→ DIRECTIONS FOR THIS TASK
Reproduce the records below exactly, but only between the lines holding "questions and answers (120, 56)" and "Screenshot is 768x2382.", inclusive.

→ DATA SUPPLIED
........

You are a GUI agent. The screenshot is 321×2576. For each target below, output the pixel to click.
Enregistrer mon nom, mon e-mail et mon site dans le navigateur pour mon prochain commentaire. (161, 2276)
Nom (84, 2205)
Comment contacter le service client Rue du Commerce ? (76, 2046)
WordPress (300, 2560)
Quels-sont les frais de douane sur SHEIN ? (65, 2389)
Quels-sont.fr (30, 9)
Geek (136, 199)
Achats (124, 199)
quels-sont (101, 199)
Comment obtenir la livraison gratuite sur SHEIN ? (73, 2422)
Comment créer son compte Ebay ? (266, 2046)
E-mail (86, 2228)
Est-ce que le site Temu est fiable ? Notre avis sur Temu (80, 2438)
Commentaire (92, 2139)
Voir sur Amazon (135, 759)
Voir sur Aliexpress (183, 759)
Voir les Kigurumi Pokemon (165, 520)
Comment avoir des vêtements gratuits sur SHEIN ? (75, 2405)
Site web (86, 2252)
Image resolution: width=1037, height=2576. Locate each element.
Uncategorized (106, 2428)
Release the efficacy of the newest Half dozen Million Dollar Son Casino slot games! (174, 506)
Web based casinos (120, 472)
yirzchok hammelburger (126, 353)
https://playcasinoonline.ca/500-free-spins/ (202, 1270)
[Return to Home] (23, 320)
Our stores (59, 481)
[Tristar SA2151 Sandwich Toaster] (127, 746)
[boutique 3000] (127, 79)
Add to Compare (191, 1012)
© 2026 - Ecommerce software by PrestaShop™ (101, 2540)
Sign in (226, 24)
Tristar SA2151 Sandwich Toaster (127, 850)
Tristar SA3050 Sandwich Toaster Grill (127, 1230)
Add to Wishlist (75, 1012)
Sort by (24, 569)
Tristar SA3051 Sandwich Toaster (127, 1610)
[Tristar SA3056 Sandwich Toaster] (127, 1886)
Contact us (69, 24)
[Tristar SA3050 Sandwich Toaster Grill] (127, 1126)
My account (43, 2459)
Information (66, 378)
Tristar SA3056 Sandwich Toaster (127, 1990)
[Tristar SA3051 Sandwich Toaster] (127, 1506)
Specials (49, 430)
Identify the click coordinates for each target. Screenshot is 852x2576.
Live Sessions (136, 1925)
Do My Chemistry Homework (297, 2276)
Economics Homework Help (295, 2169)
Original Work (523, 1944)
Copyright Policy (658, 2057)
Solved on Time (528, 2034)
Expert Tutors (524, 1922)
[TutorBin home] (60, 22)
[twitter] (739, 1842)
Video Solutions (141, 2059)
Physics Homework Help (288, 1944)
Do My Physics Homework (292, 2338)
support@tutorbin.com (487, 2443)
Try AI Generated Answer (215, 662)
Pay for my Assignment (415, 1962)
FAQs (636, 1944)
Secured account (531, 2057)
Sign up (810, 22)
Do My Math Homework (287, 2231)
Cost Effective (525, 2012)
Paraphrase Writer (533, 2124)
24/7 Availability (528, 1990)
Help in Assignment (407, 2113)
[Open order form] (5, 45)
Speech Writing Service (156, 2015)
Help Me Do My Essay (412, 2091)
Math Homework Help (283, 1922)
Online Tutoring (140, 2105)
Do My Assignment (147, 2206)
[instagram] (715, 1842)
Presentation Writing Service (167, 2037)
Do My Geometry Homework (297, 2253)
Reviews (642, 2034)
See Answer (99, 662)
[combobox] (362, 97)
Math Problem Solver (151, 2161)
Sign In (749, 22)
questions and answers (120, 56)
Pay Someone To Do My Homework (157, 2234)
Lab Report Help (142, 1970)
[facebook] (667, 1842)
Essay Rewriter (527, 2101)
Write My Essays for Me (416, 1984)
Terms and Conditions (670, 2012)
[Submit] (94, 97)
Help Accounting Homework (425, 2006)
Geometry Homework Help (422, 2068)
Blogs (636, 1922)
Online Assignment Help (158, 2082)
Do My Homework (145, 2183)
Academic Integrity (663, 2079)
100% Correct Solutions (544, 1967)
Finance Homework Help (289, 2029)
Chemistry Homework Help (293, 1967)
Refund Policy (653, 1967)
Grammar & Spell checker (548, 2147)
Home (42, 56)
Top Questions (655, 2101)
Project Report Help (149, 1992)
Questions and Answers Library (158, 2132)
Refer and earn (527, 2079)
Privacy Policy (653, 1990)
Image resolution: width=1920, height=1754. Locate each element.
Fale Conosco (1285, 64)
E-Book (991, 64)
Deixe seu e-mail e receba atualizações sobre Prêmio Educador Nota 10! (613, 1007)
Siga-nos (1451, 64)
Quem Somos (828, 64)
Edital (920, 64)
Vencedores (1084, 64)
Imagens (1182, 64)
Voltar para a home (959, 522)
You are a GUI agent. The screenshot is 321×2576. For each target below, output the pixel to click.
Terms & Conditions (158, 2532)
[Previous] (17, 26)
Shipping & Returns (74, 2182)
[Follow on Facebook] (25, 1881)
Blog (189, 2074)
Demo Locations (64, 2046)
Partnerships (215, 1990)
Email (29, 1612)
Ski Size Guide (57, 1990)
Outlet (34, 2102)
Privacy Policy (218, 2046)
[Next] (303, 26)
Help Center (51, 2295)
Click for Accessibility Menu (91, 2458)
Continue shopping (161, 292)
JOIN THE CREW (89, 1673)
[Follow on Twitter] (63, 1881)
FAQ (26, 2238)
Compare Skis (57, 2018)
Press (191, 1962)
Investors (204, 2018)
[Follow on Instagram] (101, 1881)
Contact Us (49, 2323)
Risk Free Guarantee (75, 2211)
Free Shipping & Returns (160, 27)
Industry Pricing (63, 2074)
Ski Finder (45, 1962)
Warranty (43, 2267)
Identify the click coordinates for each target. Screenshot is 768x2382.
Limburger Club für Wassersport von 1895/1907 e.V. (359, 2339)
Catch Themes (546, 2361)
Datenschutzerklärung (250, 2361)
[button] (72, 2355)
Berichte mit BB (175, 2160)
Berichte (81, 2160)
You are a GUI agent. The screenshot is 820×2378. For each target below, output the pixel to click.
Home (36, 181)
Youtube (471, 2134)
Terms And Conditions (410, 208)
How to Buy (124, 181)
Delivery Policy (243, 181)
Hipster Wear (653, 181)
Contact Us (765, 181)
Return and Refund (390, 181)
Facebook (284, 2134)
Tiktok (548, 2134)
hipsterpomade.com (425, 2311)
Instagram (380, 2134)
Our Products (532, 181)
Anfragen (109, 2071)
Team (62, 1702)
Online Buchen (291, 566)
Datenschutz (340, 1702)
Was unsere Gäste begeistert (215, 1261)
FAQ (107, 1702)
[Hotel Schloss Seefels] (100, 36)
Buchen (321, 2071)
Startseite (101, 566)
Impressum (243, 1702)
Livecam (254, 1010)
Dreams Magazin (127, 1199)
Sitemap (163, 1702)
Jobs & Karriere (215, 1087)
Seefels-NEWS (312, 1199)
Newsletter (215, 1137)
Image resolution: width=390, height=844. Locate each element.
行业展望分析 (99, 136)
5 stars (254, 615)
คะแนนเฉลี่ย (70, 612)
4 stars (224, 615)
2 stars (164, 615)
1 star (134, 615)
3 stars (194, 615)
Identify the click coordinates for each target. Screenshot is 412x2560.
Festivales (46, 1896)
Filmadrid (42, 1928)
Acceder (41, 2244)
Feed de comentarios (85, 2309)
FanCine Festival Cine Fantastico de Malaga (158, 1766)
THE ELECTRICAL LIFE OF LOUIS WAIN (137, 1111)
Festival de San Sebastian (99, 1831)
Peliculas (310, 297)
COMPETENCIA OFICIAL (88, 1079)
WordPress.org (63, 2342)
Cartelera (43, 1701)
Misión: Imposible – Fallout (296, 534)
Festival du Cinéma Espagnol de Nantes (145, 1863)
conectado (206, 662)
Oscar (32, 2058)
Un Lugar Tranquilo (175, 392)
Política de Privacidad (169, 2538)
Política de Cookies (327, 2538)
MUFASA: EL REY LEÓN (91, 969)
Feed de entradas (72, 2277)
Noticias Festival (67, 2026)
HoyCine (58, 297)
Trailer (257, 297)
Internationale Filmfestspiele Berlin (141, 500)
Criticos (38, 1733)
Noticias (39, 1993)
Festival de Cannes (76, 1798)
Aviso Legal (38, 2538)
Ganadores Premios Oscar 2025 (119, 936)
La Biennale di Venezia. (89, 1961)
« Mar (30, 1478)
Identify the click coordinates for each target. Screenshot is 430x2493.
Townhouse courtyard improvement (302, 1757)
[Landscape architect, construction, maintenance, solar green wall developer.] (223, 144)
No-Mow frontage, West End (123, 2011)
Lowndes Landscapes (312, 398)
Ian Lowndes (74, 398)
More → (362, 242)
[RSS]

........

→ FINISHED EXERCISE
questions and answers (120, 56)
Pay Someone To Do My Homework (157, 2234)
Lab Report Help (142, 1970)
[facebook] (667, 1842)
Essay Rewriter (527, 2101)
Write My Essays for Me (416, 1984)
Terms and Conditions (670, 2012)
[Submit] (94, 97)
Help Accounting Homework (425, 2006)
Geometry Homework Help (422, 2068)
Blogs (636, 1922)
Online Assignment Help (158, 2082)
Do My Homework (145, 2183)
Academic Integrity (663, 2079)
100% Correct Solutions (544, 1967)
Finance Homework Help (289, 2029)
Chemistry Homework Help (293, 1967)
Refund Policy (653, 1967)
Grammar & Spell checker (548, 2147)
Home (42, 56)
Top Questions (655, 2101)
Project Report Help (149, 1992)
Questions and Answers Library (158, 2132)
Refer and earn (527, 2079)
Privacy Policy (653, 1990)
Image resolution: width=1920, height=1754. Locate each element.
Fale Conosco (1285, 64)
E-Book (991, 64)
Deixe seu e-mail e receba atualizações sobre Prêmio Educador Nota 10! (613, 1007)
Siga-nos (1451, 64)
Quem Somos (828, 64)
Edital (920, 64)
Vencedores (1084, 64)
Imagens (1182, 64)
Voltar para a home (959, 522)
You are a GUI agent. The screenshot is 321×2576. For each target below, output the pixel to click.
Terms & Conditions (158, 2532)
[Previous] (17, 26)
Shipping & Returns (74, 2182)
[Follow on Facebook] (25, 1881)
Blog (189, 2074)
Demo Locations (64, 2046)
Partnerships (215, 1990)
Email (29, 1612)
Ski Size Guide (57, 1990)
Outlet (34, 2102)
Privacy Policy (218, 2046)
[Next] (303, 26)
Help Center (51, 2295)
Click for Accessibility Menu (91, 2458)
Continue shopping (161, 292)
JOIN THE CREW (89, 1673)
[Follow on Twitter] (63, 1881)
FAQ (26, 2238)
Compare Skis (57, 2018)
Press (191, 1962)
Investors (204, 2018)
[Follow on Instagram] (101, 1881)
Contact Us (49, 2323)
Risk Free Guarantee (75, 2211)
Free Shipping & Returns (160, 27)
Industry Pricing (63, 2074)
Ski Finder (45, 1962)
Warranty (43, 2267)
Identify the click coordinates for each target. Screenshot is 768x2382.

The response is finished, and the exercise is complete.